In theory at least by moving the trust barrier you should be able to safely run an untrusted keykos factory pattern and compose factories and split domains recursively...

--
You received this message because you are subscribed to the Google Groups "cap-talk" group.
To unsubscribe from this group and stop receiving emails from it, send an email to cap-talk+u...@googlegroups.com.

To view this discussion on the web visit https://groups.google.com/d/msgid/cap-talk/CA%2BymXc3gFgWK5AqGjJcsiHMTb6u-KKqYxaF46_bewt26Mr8sCQ%40mail.gmail.com.

[Christopher Lemmer Webber]

There was a bit more written recently about Fuchsia's security
properties:

https://blog.cr0.org/2021/06/a-few-thoughts-on-fuchsia-security.html?m=1

As usual, HN comment threads tend to be a... mixed bag, but there's
some interesting stuff here:

https://news.ycombinator.com/item?id=27487465

It's curious to see how much more the HN threads seem to be focusing on
the Rust stuff than the ocaps stuff. Read what you will into the
zeitgeist there (I'm not saying it's bad by any means, memory safety is
obviously foundational); I do think ocaps are making inroads into the
public consciousness though.
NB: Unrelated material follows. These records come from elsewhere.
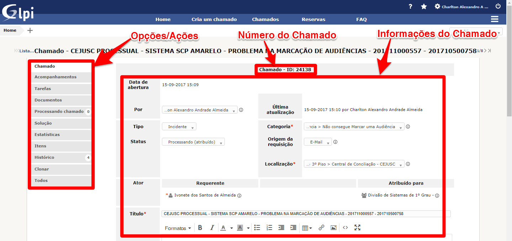The height and width of the screenshot is (241, 512).
Task: Expand the Status dropdown showing Processando (atribuído)
Action: click(x=193, y=142)
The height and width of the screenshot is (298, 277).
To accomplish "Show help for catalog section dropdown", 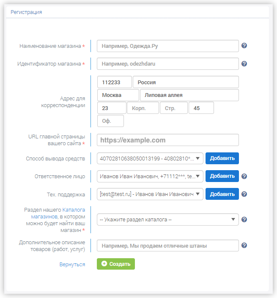I will point(244,220).
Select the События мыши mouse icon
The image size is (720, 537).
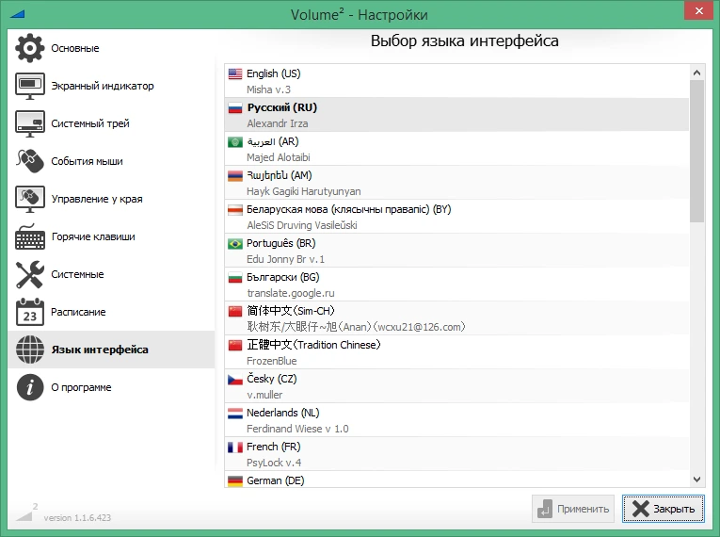tap(30, 161)
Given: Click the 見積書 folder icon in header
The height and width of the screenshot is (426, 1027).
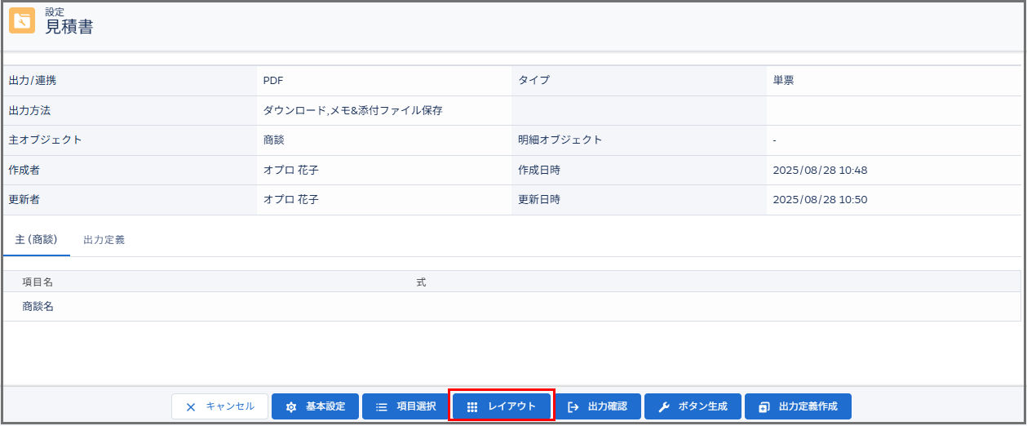Looking at the screenshot, I should (22, 20).
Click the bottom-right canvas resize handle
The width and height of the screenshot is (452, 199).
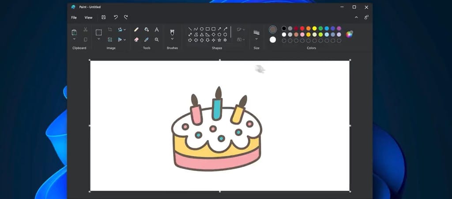350,191
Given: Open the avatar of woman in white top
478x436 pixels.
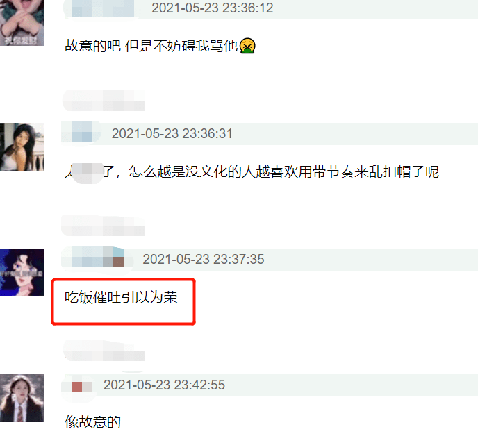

There's a large potential that Fuchsia
could be the thing that cracks it into the "well OBVIOUSLY" hype. How
long until people start giving talks about NoACL systems? ;)

I haven't tried Fuchsia yet still, but I'd like to. I guess I should
figure out how to get started. I wonder if we can get Julien / cr0 on
here or on Friam to talk with us more. It would be interesting to find
out more about where Fuchsia is going.

One of the surprises from looking at the Fuchsia page was reading about
BlobFS:

https://fuchsia.dev/fuchsia-src/concepts/filesystems/blobfs

Content-addressed storage as a foundation?! Interesting!

I guess I should spend more reading on this page:

https://fuchsia.dev/fuchsia-src/concepts

Maybe the right thing to load into my phone for some AFDesktop
reading...

- Chris

Side note, I've found it very hard to remember how to spell Fuchsia. I
notice that Dan made a typo to, but different than the ones I usually
make (Fushia, Fucia, etc). I guess that'll go away if Fuchsia gains
popularity.

[Mike Stay]

It's unfortunately crude, but the only mnemonic that works for me is
that the spelling of fuchsia really "fucks ya" over.

> --
> You received this message because you are subscribed to the Google Groups "cap-talk" group.
> To unsubscribe from this group and stop receiving emails from it, send an email to cap-talk+u...@googlegroups.com.

> To view this discussion on the web visit https://groups.google.com/d/msgid/cap-talk/87fsxkzcgr.fsf%40dustycloud.org.

[Valerio Bellizzomi]

Not necessarily in-topic but the Intel Cloud Hypervisor is written in Rust, and they not only use Rust but also they contribute patches back to Rust repositories.

https://github.com/cloud-hypervisor/cloud-hypervisor

[Christopher Lemmer Webber]

Oh wow. That... is a crude mnemonic that works, you're right.